Being 2016, of course there are a set of tools which help along the way to get things done. So at least at this point, I have the following kit and tooling:
- Jefit – Which is a weight training apps that has 1000s of training programmes. The app is free and the programmes I am hoping will give me a good start.
- MyFitnessPal – At the moment, I am just using for the food tracker, which so far seems to be one of the best out there. Chances are that someone has thought of that special dish you just created. And the community around food appears to be very good.

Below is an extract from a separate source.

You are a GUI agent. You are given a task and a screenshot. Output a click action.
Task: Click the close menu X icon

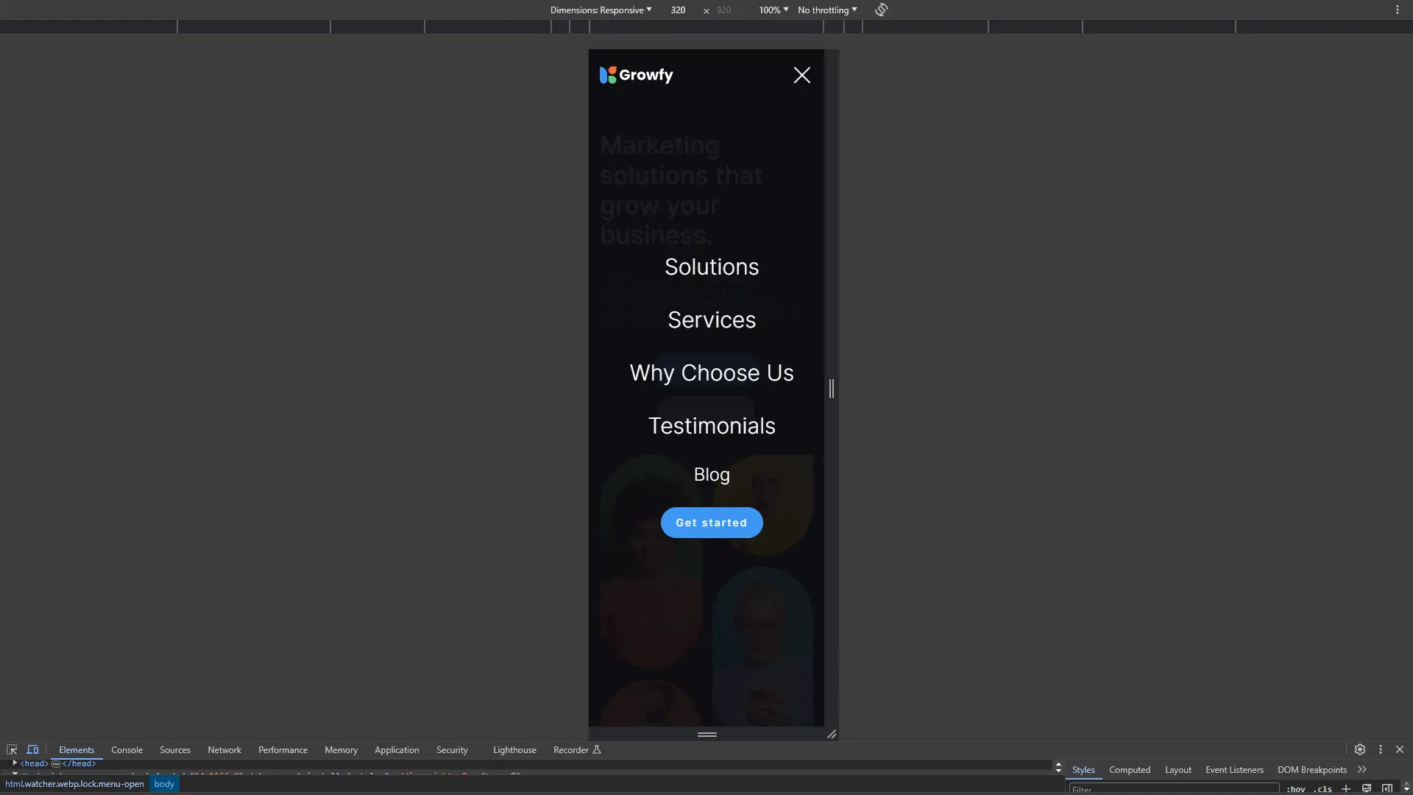pyautogui.click(x=803, y=75)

- Fitbit – I have a FitBit Flex and FitBit Charge HR, both of which I use for different reasons (mostly related to battery life). I also have a FitBit Aria (their wireless scale). Therefore, since I am pretty invested in FitBit, I thought it make sense to use it track what the FitBit tracks. For the moment I use it also to track exercise. Whether I stay with that remains to be seen.
- Runkeeper – Quite frankly the best app to keep track of your run. I haven’t been running very much, but when the spring comes, I hope my knee is in good enough shape to run again.
- 7-minute workout. It’s a pretty neat app. HIIT exercises that you can do on the go. Which helps given the amount that I travel.
- Fitness mat – great to have at home for exercises, including aerobic exercises, yoga, and stretching
- Running shoes – For obvious reasons
- Cycling shoes – Great for spinning which is one of my favourite exercises. The popular opinion is that you are 25-30% more effect when you use the shoes.
So there you have it. I think this concludes my all of introductory posts. Now that I know what I want to do, it’s time to shift my focus on making it happen. So from now on, you’ll get to see it all, the good, the bad, and everything in between 🙂 Wish me luck!